INSTRUCTIONS FOR THE TASK ▸ Beginning with the line containing "Where should I click to: Click the 'I" and ending with the last line, repeat the records exactly.

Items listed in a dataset
=== Begin Enclosure ===
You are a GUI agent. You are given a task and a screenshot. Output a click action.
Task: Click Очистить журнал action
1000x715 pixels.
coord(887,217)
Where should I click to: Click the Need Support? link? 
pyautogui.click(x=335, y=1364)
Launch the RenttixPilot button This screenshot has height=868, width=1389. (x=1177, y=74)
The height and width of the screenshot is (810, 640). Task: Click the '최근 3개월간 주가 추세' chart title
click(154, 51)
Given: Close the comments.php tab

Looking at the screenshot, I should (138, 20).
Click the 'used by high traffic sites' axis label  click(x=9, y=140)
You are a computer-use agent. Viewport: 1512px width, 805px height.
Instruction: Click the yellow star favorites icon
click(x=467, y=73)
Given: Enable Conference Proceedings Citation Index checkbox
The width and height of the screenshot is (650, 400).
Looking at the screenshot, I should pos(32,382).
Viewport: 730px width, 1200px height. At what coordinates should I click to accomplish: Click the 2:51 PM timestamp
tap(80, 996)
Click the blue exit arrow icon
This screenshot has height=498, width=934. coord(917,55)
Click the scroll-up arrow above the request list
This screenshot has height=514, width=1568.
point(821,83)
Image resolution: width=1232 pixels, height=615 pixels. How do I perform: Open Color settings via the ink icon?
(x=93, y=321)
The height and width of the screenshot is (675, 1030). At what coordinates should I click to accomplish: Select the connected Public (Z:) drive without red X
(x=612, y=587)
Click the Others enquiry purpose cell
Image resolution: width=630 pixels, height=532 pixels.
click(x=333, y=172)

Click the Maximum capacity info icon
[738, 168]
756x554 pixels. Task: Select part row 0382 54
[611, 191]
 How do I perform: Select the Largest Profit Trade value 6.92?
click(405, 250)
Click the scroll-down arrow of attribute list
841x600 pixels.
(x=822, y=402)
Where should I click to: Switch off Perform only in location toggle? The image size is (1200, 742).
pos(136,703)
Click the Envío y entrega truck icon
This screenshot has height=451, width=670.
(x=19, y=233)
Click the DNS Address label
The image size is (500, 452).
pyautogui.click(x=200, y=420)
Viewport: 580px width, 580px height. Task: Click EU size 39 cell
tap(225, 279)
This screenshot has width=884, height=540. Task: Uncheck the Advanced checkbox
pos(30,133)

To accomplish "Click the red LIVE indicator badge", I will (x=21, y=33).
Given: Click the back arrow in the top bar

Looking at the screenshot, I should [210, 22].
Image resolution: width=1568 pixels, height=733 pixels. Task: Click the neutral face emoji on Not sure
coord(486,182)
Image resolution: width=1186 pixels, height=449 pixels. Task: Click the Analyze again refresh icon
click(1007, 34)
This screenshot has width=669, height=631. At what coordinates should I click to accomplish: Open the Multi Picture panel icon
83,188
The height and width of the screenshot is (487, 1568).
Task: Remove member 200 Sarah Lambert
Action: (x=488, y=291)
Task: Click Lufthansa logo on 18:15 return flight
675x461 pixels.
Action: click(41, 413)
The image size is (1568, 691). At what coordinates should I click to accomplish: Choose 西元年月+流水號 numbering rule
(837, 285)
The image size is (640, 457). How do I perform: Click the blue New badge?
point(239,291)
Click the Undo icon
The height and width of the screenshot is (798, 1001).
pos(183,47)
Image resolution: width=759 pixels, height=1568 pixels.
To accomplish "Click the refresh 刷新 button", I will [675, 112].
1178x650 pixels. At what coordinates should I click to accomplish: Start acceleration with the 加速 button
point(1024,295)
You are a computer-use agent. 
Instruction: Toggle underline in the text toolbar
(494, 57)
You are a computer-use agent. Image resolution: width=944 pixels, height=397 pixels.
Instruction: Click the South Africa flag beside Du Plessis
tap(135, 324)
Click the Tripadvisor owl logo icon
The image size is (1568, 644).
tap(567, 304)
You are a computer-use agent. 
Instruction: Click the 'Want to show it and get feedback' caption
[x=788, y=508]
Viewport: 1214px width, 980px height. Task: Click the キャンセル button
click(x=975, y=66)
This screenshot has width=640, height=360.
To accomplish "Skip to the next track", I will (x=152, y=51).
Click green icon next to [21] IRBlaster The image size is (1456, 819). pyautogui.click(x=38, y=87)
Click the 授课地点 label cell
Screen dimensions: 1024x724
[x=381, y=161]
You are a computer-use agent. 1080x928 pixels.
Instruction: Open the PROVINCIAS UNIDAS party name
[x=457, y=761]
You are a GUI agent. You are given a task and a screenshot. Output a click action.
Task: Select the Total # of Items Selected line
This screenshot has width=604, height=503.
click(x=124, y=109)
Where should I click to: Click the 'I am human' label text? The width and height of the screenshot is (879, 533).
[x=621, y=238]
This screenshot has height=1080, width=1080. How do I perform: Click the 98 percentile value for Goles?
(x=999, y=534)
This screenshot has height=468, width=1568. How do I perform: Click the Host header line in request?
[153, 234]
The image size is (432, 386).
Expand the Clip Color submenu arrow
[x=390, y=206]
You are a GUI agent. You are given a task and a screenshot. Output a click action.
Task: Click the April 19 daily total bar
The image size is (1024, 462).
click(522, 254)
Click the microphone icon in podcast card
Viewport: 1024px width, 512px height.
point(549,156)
=== End Enclosure ===
RESPONSE TO THE EXERCISE ▸
Where should I click to: Click the 'I am human' label text? The width and height of the screenshot is (879, 533).
[x=621, y=238]
This screenshot has height=1080, width=1080. How do I perform: Click the 98 percentile value for Goles?
(x=999, y=534)
This screenshot has height=468, width=1568. How do I perform: Click the Host header line in request?
[153, 234]
The image size is (432, 386).
Expand the Clip Color submenu arrow
[x=390, y=206]
You are a GUI agent. You are given a task and a screenshot. Output a click action.
Task: Click the April 19 daily total bar
The image size is (1024, 462).
click(522, 254)
Click the microphone icon in podcast card
Viewport: 1024px width, 512px height.
point(549,156)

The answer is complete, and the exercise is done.